Développé sous l'égide de Bethesda, RAGE 2 est l'alliance pas si improbable entre le défouloir à la DOOM et le WTF à la Just Cause. Le tout dans un univers qui rappelle Mad Max.

Bethesda a envie de redonner sa chance à la licence RAGE, née il y a sept ans et faussement inspirée de Mad Max. Et par la plus grande des coïncidences, pour la suite, il a associé id Software à Avalanche Studios, qui a donné naissance à une adaptation des films réalisés par George Miller. Voici venu le temps d’un RAGE 2 que l’on pourrait résumer comme suit : un zeste de DOOM, un soupçon de Just Cause (franchise développée par Avalanche, tiens tiens) et une grosse pincée de Mad Max sous LSD. En somme, un bon gros fourre-tout comme on peut, parfois, les aimer.

On ne va pas le cacher, ce cocktail détonnant a tout pour fonctionner dans la mesure où les deux studios n’ont pas peur d’aller jusqu’au bout des choses.
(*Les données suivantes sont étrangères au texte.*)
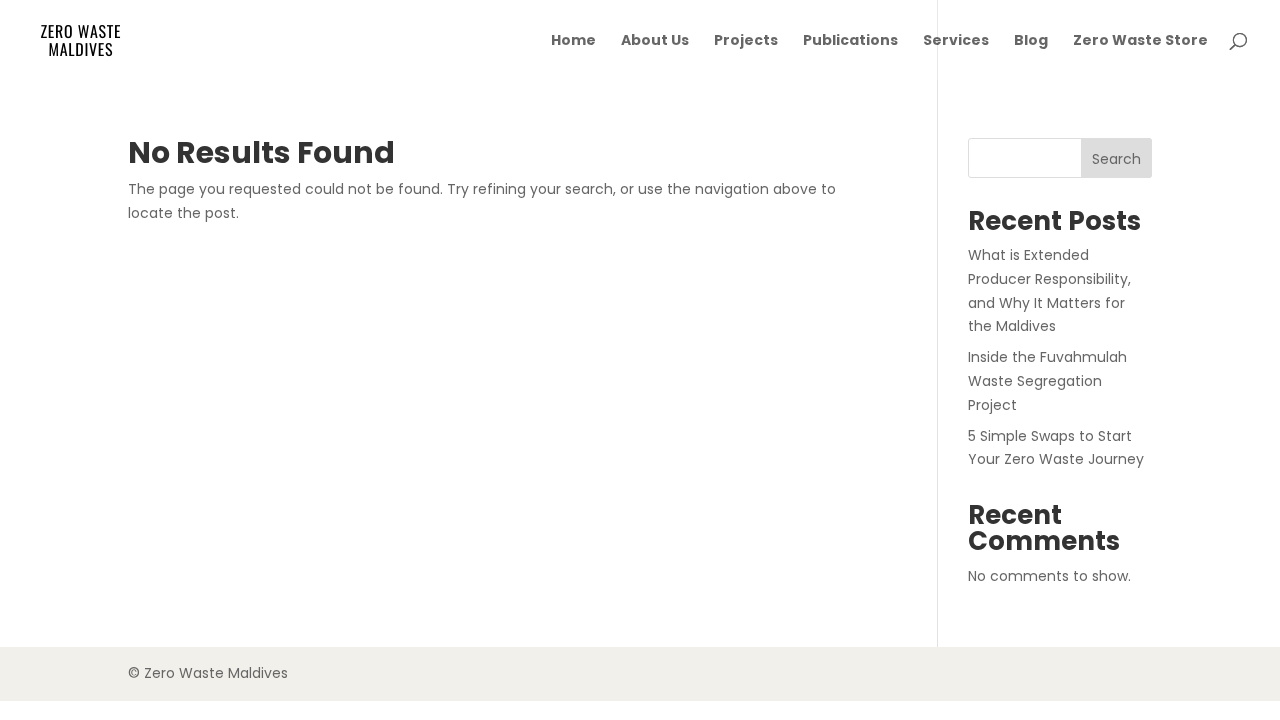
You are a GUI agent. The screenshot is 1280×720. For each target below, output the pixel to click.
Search (1116, 159)
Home (573, 41)
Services (956, 41)
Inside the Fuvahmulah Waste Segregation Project (1047, 381)
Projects (746, 41)
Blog (1031, 41)
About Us (655, 41)
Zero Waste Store (1140, 41)
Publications (850, 41)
Ce qui revient à dire qu’il ne faudra jamais faire dans la dentelle dans RAGE 2, vaste défouloir où regarder sa barre de vie s’apparenterait à un sérieux aveu de faiblesse. Et aussi à affirmer que le FPS a sans doute pris le meilleur des deux mondes — en attendant d’en découvrir davantage dans les semaines à venir.

De l’action sous nitroglycérine

La démo d’une vingtaine de minutes que nous avons essayée à la gamescom 2018 s’axait sur les différentes manières d’occire ses ennemis — des punks allumés, sachant qu’il y aura en outre des mutants petits comme grands à en croire les vidéos et les images diffusées par Bethesda. Outre l’arsenal de circonstance et le retour du wingstick (boomerang meurtrier), le héros dispose de pouvoirs appelés les Nanotrites. On a eu l’opportunité d’en expérimenter quatre : l’esquive, la poussée, l’écrasement et l’overdrive.

Si le premier est une aptitude défensive participant à cette idée de survie par la mobilité, les trois autres sont de véritables outils de massacre. Surtout le dernier cité, pensé comme un super mode autorisé une fois que l’on a enchaîné suffisamment de kills. Quand il est déclenché, non seulement on fait de lourds dégâts dans les rangs adverses, mais on récupère aussi de la vie. Autant d’éléments qui font penser à DOOM — chasse gardée d’id Software.

Vous l’aurez compris, RAGE 2 n’a aucune envie de faire dans la réflexion  : on tue, on tue et on retue jusqu’à déclencher l’objectif suivant, prétexte pour faire avancer une histoire dont les joueurs se ficheront très probablement. Il reste néanmoins à voir comment ce gameplay maîtrisé et jouissif s’imbriquera dans un monde ouvert défini comme grand et varié ( ?) à parcourir avec des véhicules au design aussi barré que ceux de Mad Max : Fury Road. Sur ce point, on sera bien obligé de faire confiance à l’expérience d’Avalanche Studios accumulée grâce à ses Just Cause, malheureusement pas réputés pour leur narration. À l’heure actuelle, on retiendra de RAGE 2 cette propension à calmer les nerfs. Certains s’en contenteront volontiers.

RAGE 2 est attendu pour le printemps 2019 sur PlayStation 4, Xbox One et PC.